Audience members are gathered with friends, laughing as they relax on picnic blankets and lawn chairs; the MoonDance Amphitheater is ablaze in stage lights for the night's open-air performance.
That's the way Summerfest Executive Director Wesley Nelson envisions it.
Summerfest kicks off its 30th month-long season with Monty Python's Spamalot, a musical comedy inspired by 1975's film Monty Python and the Holy Grail.
"A lot of people think of going to theater as a chore sometimes," says Nelson. "We like to think that Summerfest is more of an experience. You're not going into a dark theater and sitting in a tight seat where you can't move.
"Out here we have no roof; you're lying under the stars on a blanket, having some food and wine and a great time."
Each year, Summerfest pairs a current musical production with a compatible play by William Shakespeare. This summer the high comedies of Spamalot by Eric Idle and Shakespeare's Comedy of Errors bring a lot of physical humor to the stage, so they partner well, Nelson says.
For whatever reason, audiences often receive comedies better in an outdoor space because they allow for a "lighthearted good time," Nelson says.
"In the summertime you just want to have fun, and both of these shows are ones where you can just lie back on your blanket and laugh the whole night," he says.
Monty Python's British writers constructed Spamalot to include many iconic characters from the Monty Python movies and television series, all woven throughout an irreverent parody of the Arthurian legend of the quest for the Holy Grail.
The writers also incorporated word-for-word dialogue from the first two scenes of Monty Python and the Holy Grail, but updated some of the other humor to appeal to American audiences.
The musical includes a couple of popular songs from the movies, such as Always Look on the Bright Side of Life, but many new songs add to the hilarity of the show, says Nelson.
The music spoofs different aspects of musical theater by combining gospel and disco numbers with stereotypical love ballads to make fun of itself and theater in general.
"A lot of times with shows like this there's an inside joke among the cast, and audiences might not get it, but this is overtly a big inside joke for everybody," Nelson says.
A love ballad between two characters called The Song that Goes Like This pokes fun at the long sentimental love ballads many musicals include and relates the characters' internal monologues in which they wish they could stop singing.
In act two, the Lady of the Lake, played by University of Kentucky graduate student Stafford Hartman, bemoans being offstage for too long in The Diva's Lament (Whatever Happened to My Part).

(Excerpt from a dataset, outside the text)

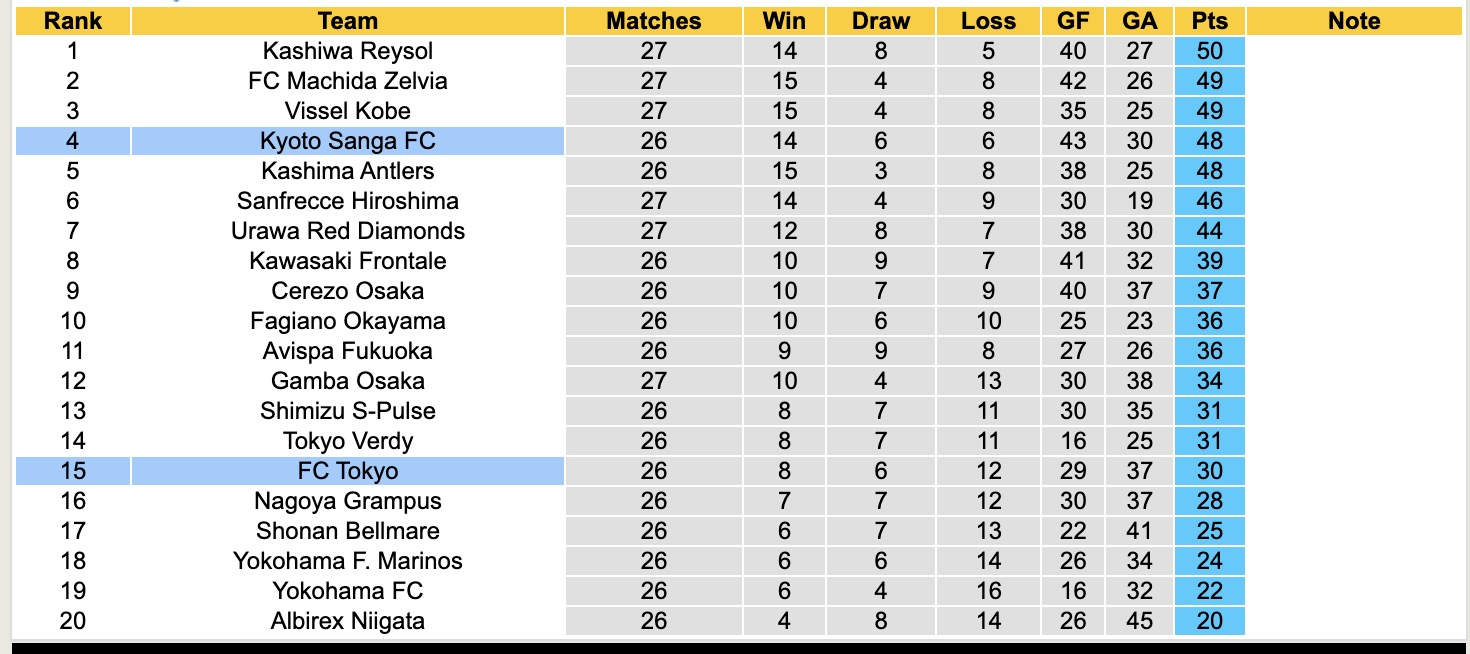Click the Team column header
1470x654 pixels.
click(347, 21)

Due to the silly nature of the musical, Nelson often tells Spamalot actors to perform in an opposite manner to what they feel is natural as trained actors because the show contains minimal depth.
"I tell them to not take anything seriously because nothing is serious," he says.
The Lady of the Lake, Hartman, will perform in her first production with Summerfest, but many principal actors from last year's Little Shop of Horrors will return to play leads this year, such as Matt Seckman, Jacob Karnes and Josh Heinlien.
Summerfest comes during an offseason for many local theater troupes, so it often serves as a melting pot for local talent to come together for a show, says Nelson.
Some performers consider acting as their full-time career, while others work day jobs or attend college and rehearse with the cast at night. For this reason, Spamalot took eight weeks to rehearse, with practices three times a week.
Although the performances will take place outdoors, actors rehearse inside until the week of opening night to prevent sunburn and heat exhaustion. While there are many challenges that come with outdoor theater, Nelson says the biggest is the weather and the dreaded threat of rain.
Summerfest remains Lexington's oldest and only continually operating summer outdoor theater experience, says Nelson. It began as the Lexington Shakespeare Festival and transformed in 2007 to become Summerfest; it continues to include one work of Shakespeare each year.
Last year the festival moved from the University of Kentucky Arboretum to MoonDance Amphitheater, a venue unlike the Arboretum, where they had to construct a stage and light towers each year.
This inhibited the shows' creative capability, says Nelson.
"Because we've not had to focus on building everything ourselves, we've now been able to focus on taking the shows to the next level artistically," he says.
The amphitheater includes tiered seating for 800 to 900 guests who can choose to purchase a seat or bring their own chair or blanket on one of the four levels, Nelson says. While many people bring their own food and drink, Bluegrass Kettle Masters kettle corn will be available and Lexington's School for the Creative and Performing arts will provide beverages, Nelson says.
"I just want people to come if they've had a stressful day and hopefully leave feeling totally relieved," he says. "We want people to just lay back, relax and enjoy their summer."